Fostering a sense of belonging means giving up some of our control, allowing ourselves to be guests instead of hosts in a space that feels like ours.
In The Preaching Life, Barbara Brown Taylor writes about what she learned from a friend who grew up on a Midwest sheep farm. This friend dispelled the ugly rumor that sheep are dumb — a rumor spread by cattle ranchers because sheep do not behave like cows. “Cows are herded from the rear,” Brown writes, “by hooting cowboys with cracking whips.” This doesn’t work with sheep. “Stand behind [the sheep] making loud noises and all they will do is run behind you because they prefer to be led. You push cows, but you lead sheep, and they will not go anywhere someone else does not go first — namely, their shepherd.”

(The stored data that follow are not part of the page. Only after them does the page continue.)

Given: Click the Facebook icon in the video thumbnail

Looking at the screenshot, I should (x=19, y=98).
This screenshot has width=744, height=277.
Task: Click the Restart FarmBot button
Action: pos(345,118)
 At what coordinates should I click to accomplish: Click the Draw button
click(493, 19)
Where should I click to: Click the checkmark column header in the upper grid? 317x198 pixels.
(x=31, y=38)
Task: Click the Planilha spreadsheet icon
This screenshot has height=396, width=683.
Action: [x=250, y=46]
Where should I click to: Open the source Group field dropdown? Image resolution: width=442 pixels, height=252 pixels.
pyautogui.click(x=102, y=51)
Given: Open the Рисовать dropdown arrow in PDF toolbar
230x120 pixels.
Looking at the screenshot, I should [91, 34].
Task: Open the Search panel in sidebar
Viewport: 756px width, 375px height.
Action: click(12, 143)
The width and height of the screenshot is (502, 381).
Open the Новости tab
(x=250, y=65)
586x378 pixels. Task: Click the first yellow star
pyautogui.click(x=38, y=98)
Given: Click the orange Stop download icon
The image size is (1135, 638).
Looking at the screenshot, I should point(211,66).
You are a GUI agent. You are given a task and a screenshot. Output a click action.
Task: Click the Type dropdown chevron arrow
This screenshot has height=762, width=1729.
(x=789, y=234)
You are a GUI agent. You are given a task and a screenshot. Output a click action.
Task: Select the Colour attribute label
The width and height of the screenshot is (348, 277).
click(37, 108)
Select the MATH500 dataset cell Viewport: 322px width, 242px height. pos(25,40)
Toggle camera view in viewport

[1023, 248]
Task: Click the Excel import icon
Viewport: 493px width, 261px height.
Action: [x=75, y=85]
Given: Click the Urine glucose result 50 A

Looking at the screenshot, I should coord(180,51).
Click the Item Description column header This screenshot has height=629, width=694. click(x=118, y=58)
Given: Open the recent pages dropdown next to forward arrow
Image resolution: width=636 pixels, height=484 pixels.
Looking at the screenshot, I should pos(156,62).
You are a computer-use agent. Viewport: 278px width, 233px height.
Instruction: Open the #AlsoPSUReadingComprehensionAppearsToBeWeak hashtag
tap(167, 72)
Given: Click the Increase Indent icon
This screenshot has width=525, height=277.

Sometimes, those of us who claim Christ’s church as our home forget we are not the leaders, we are not the host, and we certainly do not “own” the space. We are the sheep being led by the Shepherd, a shepherd to whom we all belong. This is good news, and a challenging call. But when we get it right, we know, because we feel it: that sense of belonging in which we, too, are part of the fold.
Questions for reflection
- What thoughts, ideas, feelings or images come to your mind when you consider Jesus as our “Good Shepherd”?
- Where do you feel like you belong? What or who makes you feel this way?
- What might need to change about your church or your community to make others feel like they belong?